The government advises beginning with clusters of two or three athletes, then progressing to groups of four to 12 and ultimately full team training.
It is up to individual sports to assess the risk and consult athletes, coaches and support staff.
The Premier League will discuss the guidance at a meeting on Wednesday.
Clubs in England's top flight returned to 'phase one' non-contact training on 19 May.
Contact training is phase two in a three-stage plan, with the final phase - the resumption of sport behind closed doors - expected to begin in June.

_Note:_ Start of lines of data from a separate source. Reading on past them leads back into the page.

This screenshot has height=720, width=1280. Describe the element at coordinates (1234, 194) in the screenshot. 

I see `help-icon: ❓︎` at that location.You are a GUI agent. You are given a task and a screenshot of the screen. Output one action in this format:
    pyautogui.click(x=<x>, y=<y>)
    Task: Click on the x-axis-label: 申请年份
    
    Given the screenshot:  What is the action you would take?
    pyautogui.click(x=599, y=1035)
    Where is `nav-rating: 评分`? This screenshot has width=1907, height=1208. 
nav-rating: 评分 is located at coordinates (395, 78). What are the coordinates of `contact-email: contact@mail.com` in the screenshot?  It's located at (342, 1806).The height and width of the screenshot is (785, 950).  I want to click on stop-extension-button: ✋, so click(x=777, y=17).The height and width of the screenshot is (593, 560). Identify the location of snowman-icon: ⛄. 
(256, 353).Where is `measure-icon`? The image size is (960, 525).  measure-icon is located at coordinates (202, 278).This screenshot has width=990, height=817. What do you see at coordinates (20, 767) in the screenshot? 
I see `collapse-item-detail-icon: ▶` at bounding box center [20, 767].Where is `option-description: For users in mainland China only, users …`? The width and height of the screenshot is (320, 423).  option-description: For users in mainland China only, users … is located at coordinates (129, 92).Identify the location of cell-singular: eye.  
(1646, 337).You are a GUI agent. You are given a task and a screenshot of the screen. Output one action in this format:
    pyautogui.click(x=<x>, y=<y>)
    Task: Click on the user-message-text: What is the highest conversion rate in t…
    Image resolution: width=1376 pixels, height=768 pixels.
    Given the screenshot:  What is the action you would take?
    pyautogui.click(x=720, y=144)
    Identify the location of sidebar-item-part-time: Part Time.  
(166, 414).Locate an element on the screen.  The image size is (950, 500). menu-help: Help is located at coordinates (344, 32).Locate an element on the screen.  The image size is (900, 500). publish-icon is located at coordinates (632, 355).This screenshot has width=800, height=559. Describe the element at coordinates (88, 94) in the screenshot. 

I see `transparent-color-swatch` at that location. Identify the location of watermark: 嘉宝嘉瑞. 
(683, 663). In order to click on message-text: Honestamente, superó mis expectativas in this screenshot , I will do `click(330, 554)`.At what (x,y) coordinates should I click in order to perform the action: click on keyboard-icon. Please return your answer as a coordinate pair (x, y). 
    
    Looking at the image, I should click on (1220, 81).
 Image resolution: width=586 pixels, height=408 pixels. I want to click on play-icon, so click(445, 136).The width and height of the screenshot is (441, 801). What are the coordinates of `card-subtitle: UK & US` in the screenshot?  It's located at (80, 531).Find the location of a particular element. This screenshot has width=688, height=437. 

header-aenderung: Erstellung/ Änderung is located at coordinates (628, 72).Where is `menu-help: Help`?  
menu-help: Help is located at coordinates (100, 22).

Sports minister Nigel Huddleston said: "This new guidance marks the latest phase of a carefully phased return to training process for elite athletes, designed to limit the risk of injury and protect the health and safety of all involved.
"We are absolutely clear that individual sports must review whether they have the appropriate carefully controlled medical conditions in place before they can proceed, and secure the confidence of athletes, coaches and support staff."
Current social-distancing rules will apply at all times other than during technical training, and equipment-sharing will be avoided where possible.
Football is the only major team sport to recommence training so far, with the English Football League joining the Premier League in returning on Monday.
It was announced on Thursday that rugby union's Premiership clubs would not begin training for at least two weeks, while England's men have begun a phased return to cricket training ahead of a proposed restart of action in England and Wales on 1 July.